Saturday, 30 April 2016

211 - And You Will Obey Me

There is a song by Paloma Faith called “Picking Up The Pieces” that kept popping in to my head whilst I listened to this release, because that really is what the Doctor appears to be doing in this story. The main body of events took place 32 years before the Doctor arrived, and he is really just helping to mop up a series of tragic events – but as always I get ahead of myself.
And You Will Obey Me is the first in a trilogy that Big Finish have called “The Two Masters” trilogy, the three stories feature the Fifth, Sixth and Seventh Doctors and two incarnations of the Master played by Geoffrey Beevers and Alex Macqueen, and it starts with an auction…
You see the Master is dead, his house where he had been hiding for 32 years burned to the ground, and all that remains is an ornamental Grandfather Clock which is being auctioned and is attracting rather a lot of attention from the Doctor, a mysterious stranger called Annie (Sheena Bhattessa), a couple of teenagers, a mysterious bidder in tweed and a telephone bidder. This rather unassuming beginning is the gateway to an epic adventure that spans 32 years and the lives of four teenagers who due to a series of events were thrown off their school bus and had to take a shortcut home.
Now then – the observant among you may have noticed that the Doctor is without companions and that this doesn’t really happen during his era – worry not, this story takes place just after The Awakening, Tegan and Turlough are off on a trip with Jane Hampden (a character we met in The Awakening) when the Doctor receives a distress call from the Master’s TARDIS and pops off to 2016 to investigate.
So the stage is set, the Master is dead, but two separate teams of assassins have picked up his distress call, because even in death the Master has a backup plan, this time the Master has been playing a very long game and the time has come in 2016 to reap the seeds he sowed in 1984.
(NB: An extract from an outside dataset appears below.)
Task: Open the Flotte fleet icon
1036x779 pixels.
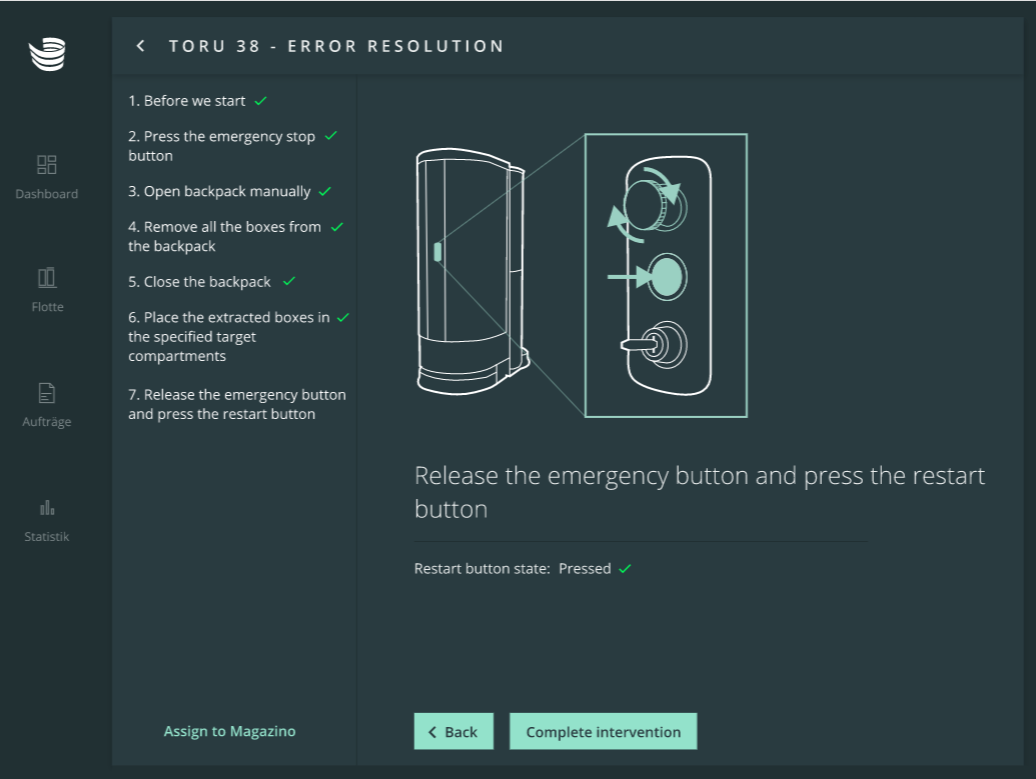Action: pos(47,278)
From the very beginning of part one the tension begins to build, we know the significance of the Grandfather Clock, so does the Doctor – but what about the other bidders why are so many people interested in it, do they know of the Master or is there an even bigger game afoot? The following four episodes lead us on a dramatic journey involving 8 foot high Mosquito assassins, Russian mercenaries armed with stasers and a race of Cyborgs who wish to atone for their very existence – but the real heart of the story comes in part three – peel away the sci-fi trappings, take a step back from posturing mercenaries with Gallifreyan weapons, because part three really is something extraordinary. Played as a flashback to 1984, to the four teenagers who took a shortcut, and we see in all its putrid evil the manipulative grasping self interest of the Master as played by Geoffrey Beevers. His body may be wasted and burned as he was in The Keeper of Traken, but his will and his charm have not deserted him – the evil he does here may be small scale, but the damage he does, the repercussions of the damage and the sorrow and heartbreak he causes are felt like they really never have been felt before – this time we see the consequences of the Master’s actions in 1984 which lead to the Doctor picking up the pieces (thanks Paloma) in 2016.
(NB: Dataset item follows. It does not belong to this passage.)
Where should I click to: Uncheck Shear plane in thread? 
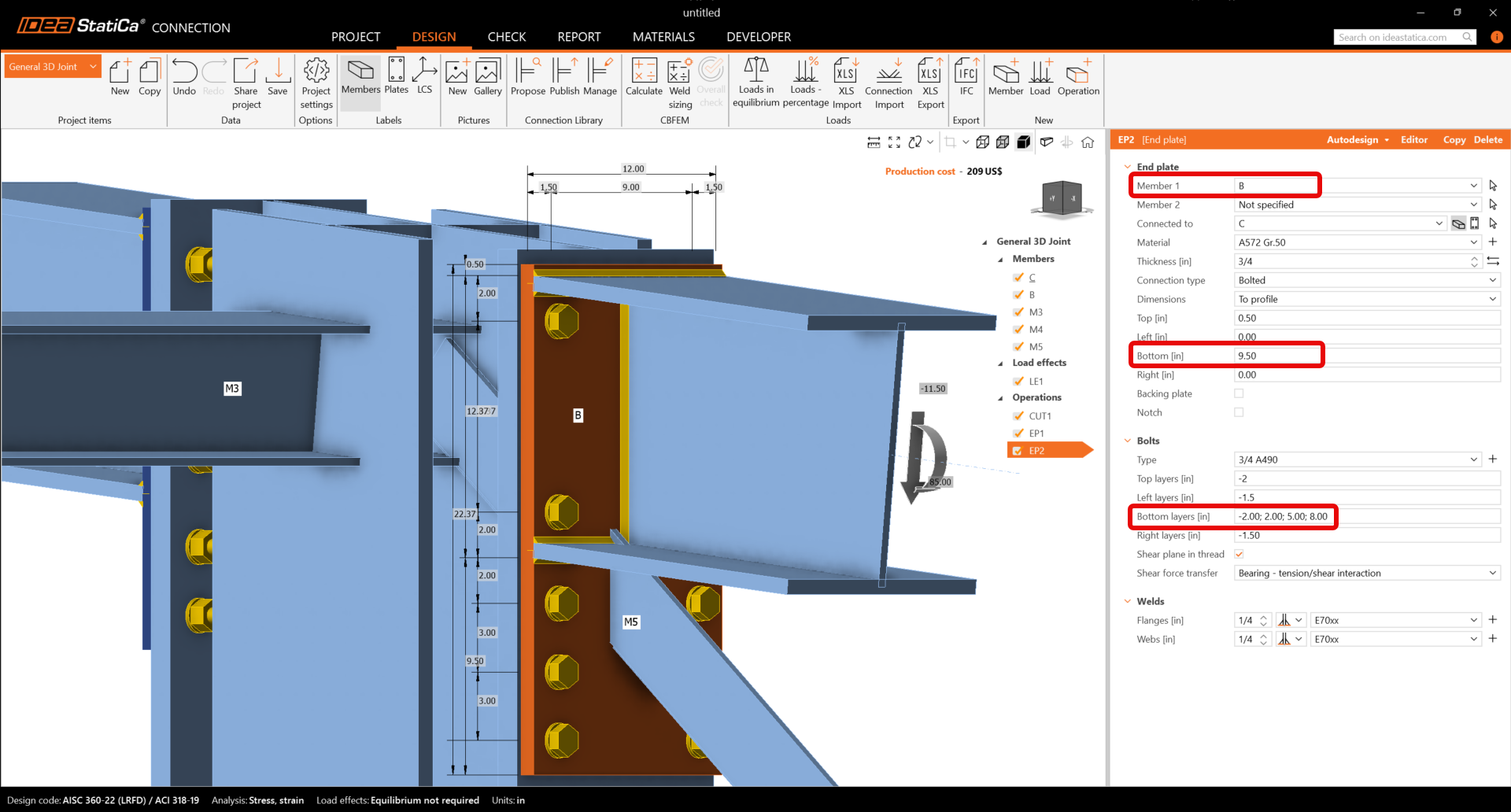point(1239,554)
Let me get my (now mandatory) Peter Davison praise in, as I said last month, on TV Davison never really was “my” Doctor, but here again he excels, he has given more depth and layers to his character over the years, his breathless enthusiasm, charm and politeness almost played as a shield to hide his harder side which has been formed by his losses – there is an exceptional scene where he realises that he may have inadvertently helped the Master by his inaction in Little Hodcombe, listen out for it, its outstanding and in one scene perfectly encapsulates the essence of the Fifth Doctor.
This release crams a lot of story into its four episodes, so much happens, so much maybe should not have happened but what will be will be and in the case of this story has been and will always have been – no “timey-wimey” get outs, events have their consequences and sometimes the punishment is to live with those consequences.
Yet another triumph for the main range; beautifully constructed plot mechanics, excellently acted, tightly directed (and there is a lot of plot) with just a couple of dangling threads that I am hoping will be resolved in the next two instalments. Or to put it another way a quite “Masterful” (sorry) 10/10.